In this configuration we have created our range of IP addresses (from 172.16.1.1 to 172.16.1.200). We have stated that our router will have the IP address 172.16.1.201 and one important thing: we have set the MTU to 1400 (remember that when using OVS we had to set the MTU to a lower size).

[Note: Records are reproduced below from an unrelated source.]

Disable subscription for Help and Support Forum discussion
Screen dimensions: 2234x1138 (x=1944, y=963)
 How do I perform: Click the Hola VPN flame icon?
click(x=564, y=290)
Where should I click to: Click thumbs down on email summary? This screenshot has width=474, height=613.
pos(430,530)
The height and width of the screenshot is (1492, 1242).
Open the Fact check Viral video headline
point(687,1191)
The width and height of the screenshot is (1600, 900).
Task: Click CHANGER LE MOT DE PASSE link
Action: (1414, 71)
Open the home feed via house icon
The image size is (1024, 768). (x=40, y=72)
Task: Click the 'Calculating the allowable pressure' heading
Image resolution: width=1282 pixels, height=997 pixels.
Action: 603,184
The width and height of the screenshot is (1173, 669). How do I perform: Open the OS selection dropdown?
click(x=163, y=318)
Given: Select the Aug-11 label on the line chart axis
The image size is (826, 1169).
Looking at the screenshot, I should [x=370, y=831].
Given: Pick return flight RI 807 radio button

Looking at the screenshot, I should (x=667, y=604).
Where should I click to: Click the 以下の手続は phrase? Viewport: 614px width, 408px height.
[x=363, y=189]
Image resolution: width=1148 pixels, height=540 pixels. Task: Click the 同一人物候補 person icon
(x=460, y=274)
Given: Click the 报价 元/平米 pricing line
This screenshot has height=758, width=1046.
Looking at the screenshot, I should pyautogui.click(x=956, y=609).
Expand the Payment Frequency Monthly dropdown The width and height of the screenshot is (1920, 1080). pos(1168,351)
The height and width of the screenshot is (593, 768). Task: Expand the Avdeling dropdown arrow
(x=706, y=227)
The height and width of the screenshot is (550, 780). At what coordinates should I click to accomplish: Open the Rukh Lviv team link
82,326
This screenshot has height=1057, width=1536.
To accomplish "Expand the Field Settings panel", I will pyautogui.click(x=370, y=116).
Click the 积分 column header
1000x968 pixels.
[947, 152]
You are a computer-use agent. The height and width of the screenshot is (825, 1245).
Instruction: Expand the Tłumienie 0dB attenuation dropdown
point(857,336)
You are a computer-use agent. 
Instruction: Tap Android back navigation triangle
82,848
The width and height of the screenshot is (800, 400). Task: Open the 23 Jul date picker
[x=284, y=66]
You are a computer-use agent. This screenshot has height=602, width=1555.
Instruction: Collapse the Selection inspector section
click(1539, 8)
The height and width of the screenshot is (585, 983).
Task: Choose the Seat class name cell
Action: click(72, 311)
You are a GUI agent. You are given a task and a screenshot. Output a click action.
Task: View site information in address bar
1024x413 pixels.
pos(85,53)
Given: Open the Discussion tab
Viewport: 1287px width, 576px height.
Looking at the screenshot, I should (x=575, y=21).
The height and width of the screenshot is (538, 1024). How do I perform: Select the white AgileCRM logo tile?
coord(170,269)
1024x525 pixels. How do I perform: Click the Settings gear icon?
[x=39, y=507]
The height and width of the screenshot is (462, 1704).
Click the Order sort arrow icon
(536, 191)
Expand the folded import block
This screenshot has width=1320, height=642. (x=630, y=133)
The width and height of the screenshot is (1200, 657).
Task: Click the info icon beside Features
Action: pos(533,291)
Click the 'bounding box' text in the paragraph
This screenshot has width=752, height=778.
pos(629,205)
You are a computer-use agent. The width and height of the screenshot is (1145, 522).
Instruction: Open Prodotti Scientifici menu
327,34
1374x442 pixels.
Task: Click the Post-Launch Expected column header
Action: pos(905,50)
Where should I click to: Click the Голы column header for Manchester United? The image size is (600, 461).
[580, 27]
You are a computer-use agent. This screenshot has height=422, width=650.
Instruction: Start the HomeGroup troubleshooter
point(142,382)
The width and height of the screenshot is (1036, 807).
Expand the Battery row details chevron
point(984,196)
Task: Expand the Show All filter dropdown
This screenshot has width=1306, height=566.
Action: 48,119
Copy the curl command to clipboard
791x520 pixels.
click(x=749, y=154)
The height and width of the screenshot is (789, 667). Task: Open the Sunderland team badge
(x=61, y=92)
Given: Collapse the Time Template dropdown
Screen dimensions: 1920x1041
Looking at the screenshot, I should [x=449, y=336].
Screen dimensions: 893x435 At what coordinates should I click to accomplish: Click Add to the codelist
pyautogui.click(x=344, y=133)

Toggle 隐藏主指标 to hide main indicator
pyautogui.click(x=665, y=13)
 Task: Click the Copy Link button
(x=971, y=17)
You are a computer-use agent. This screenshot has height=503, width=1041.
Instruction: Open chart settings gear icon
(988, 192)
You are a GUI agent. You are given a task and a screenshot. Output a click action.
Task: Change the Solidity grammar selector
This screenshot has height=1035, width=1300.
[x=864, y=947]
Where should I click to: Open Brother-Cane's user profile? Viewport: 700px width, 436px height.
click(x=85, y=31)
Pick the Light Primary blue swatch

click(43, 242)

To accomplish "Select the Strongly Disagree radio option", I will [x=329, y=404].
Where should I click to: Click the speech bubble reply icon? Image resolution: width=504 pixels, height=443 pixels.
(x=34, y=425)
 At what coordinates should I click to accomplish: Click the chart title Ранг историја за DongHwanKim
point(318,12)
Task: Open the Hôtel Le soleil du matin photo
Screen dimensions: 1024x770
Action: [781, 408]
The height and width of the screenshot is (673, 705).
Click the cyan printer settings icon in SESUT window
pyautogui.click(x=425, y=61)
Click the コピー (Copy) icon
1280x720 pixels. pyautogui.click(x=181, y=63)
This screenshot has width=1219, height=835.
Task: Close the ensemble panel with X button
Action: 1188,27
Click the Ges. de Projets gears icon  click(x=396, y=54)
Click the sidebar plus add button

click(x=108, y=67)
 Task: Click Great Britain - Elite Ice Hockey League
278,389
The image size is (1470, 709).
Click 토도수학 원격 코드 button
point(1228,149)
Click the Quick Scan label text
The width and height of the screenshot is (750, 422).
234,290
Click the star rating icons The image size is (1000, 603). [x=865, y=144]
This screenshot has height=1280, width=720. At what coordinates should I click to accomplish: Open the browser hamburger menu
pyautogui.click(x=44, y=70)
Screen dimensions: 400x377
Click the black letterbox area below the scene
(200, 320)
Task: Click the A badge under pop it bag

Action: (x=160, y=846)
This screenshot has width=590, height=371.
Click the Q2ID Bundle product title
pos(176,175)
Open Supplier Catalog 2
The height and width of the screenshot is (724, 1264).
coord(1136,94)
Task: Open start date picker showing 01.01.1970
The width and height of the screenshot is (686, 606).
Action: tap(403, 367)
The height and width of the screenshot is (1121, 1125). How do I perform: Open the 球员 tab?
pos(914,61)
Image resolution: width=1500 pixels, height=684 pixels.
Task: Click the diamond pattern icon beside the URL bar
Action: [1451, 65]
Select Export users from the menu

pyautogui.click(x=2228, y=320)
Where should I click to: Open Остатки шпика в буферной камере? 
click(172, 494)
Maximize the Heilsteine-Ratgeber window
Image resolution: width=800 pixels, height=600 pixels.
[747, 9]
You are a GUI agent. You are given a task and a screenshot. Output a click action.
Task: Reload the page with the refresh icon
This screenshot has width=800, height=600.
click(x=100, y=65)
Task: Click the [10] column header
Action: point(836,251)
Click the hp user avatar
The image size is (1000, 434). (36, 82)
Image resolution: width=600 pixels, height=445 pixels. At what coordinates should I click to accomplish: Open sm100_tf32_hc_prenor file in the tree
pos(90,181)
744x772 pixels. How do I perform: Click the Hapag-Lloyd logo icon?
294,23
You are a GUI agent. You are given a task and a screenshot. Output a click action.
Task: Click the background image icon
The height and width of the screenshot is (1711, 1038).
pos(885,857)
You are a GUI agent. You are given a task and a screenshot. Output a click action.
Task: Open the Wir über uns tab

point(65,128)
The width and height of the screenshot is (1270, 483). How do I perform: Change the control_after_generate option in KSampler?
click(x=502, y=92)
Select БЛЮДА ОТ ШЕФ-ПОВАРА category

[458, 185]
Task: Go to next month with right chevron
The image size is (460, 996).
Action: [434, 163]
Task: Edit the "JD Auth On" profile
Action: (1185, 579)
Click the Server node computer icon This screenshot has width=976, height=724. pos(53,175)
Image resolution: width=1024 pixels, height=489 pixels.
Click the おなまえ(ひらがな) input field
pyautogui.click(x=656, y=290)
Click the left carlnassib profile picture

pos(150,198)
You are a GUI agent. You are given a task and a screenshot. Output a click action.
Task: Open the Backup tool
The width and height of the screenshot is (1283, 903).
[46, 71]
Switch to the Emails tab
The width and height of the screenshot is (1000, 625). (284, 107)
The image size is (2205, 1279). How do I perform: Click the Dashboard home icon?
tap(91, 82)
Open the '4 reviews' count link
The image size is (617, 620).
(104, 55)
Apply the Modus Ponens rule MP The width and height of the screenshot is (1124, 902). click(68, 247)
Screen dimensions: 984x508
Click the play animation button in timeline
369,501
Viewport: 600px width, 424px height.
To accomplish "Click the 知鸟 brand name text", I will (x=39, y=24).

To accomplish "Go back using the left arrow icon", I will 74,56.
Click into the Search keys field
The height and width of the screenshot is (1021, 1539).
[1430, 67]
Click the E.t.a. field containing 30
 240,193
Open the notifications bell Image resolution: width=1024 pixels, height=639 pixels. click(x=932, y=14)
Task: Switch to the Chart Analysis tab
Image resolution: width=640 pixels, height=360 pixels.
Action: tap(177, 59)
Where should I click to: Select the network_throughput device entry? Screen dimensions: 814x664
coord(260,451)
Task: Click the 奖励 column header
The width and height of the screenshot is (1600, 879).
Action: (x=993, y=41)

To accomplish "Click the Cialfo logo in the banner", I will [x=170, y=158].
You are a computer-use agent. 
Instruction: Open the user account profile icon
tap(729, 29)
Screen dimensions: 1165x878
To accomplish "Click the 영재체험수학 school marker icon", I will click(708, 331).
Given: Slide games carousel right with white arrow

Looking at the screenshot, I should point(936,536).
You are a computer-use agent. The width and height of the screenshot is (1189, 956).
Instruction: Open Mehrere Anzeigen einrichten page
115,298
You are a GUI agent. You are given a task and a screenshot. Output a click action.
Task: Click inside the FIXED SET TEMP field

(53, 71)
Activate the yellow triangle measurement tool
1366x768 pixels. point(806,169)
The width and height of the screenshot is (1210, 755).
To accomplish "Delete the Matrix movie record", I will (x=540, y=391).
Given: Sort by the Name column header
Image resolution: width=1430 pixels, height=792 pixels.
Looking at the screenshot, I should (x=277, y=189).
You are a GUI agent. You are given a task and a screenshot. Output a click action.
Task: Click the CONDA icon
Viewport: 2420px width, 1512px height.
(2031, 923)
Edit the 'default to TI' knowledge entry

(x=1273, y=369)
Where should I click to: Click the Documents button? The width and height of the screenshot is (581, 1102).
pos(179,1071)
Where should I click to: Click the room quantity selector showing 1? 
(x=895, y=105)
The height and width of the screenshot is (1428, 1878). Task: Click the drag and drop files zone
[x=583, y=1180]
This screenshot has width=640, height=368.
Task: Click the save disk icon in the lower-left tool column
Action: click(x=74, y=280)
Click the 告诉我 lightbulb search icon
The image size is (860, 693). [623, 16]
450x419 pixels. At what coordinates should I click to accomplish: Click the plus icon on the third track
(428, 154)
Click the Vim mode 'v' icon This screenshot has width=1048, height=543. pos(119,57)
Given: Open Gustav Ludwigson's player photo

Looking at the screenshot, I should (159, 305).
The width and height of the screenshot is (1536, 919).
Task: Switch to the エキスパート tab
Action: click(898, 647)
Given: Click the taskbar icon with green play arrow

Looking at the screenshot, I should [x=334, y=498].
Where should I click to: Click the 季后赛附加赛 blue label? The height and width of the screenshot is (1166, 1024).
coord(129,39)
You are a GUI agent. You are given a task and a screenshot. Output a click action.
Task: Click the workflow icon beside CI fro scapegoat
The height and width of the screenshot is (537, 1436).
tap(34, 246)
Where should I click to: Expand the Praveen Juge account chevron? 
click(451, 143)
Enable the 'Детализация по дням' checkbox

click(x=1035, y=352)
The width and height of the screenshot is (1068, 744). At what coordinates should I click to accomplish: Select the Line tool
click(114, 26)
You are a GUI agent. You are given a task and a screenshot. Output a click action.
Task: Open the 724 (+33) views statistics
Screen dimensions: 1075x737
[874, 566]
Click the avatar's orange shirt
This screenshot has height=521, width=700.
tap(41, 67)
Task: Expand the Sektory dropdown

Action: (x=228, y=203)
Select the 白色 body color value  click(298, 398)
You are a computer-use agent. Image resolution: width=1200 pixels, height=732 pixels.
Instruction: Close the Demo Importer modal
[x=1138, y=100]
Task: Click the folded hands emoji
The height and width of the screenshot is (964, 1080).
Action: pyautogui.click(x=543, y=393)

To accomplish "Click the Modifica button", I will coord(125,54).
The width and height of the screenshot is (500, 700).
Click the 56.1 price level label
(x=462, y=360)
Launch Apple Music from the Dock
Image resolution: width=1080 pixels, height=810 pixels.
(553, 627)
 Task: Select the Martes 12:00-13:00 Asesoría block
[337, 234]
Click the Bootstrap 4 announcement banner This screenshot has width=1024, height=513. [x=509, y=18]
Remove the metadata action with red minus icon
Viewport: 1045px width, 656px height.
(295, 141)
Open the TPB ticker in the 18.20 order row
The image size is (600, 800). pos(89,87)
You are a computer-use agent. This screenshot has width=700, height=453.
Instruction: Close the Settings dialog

Now we are ready to connect the container to br-cont0. In order to make it, we have to modify the file /var/lib/lxc/dhcpserver/config. In particular, we have to change the value of the attribute lxc.network.link from br-out to br-cont0. Once I modified it, my network configuration in that file is as follows:

# Network configuration
lxc.network.type = veth
lxc.network.flags = up
lxc.network.link = br-cont0
lxc.network.hwaddr = 00:16:3e:9f:ae:3f

Finally we can reboot our container

ovsnode01:~# lxc-stop -n dhcpserver 
ovsnode01:~# lxc-start -dn dhcpserver

And we can check that our server gets the proper IP address:

root@ovsnode01:~# lxc-ls -f
NAME STATE AUTOSTART GROUPS IPV4 IPV6 
dhcpserver RUNNING 0 - 172.16.1.202 -

We could also check that it is connected to the bridge:

ovsnode01:~# ip addr
...
83: vethGUV3HB: <BROADCAST,MULTICAST,UP,LOWER_UP> mtu 1500 qdisc pfifo_fast master br-cont0 state UP group default qlen 1000
 link/ether fe:86:05:f6:f4:55 brd ff:ff:ff:ff:ff:ff
ovsnode01:~# brctl show br-cont0
bridge name bridge id STP enabled interfaces
br-cont0 8000.fe3b968e0937 no vethGUV3HB
ovsnode01:~# lxc-attach -n dhcpserver -- ip link
1: lo: <LOOPBACK,UP,LOWER_UP> mtu 65536 qdisc noqueue state UNKNOWN mode DEFAULT group default 
 link/loopback 00:00:00:00:00:00 brd 00:00:00:00:00:00
82: eth0: <BROADCAST,MULTICAST,UP,LOWER_UP> mtu 1500 qdisc pfifo_fast state UP mode DEFAULT group default qlen 1000
 link/ether 00:16:3e:9f:ae:3f brd ff:ff:ff:ff:ff:ff
ovsnode01:~# ethtool -S vethGUV3HB
NIC statistics:
 peer_ifindex: 82

No matter if you do not understand this… it is a very advanced issue for this post. The important thing is that bridge br-cont0 has the device vethGUV3HB, whose number is 83 and its peer interface is the 82 that, in fact, is the eth0 device from inside the container.

Installing the router

Now that we have our dhcpserver ready, we are going to create a container that will act as a router for our network. It is very easy (in fact, we have already created a router). And… this fact arises a question: why are we creating another router?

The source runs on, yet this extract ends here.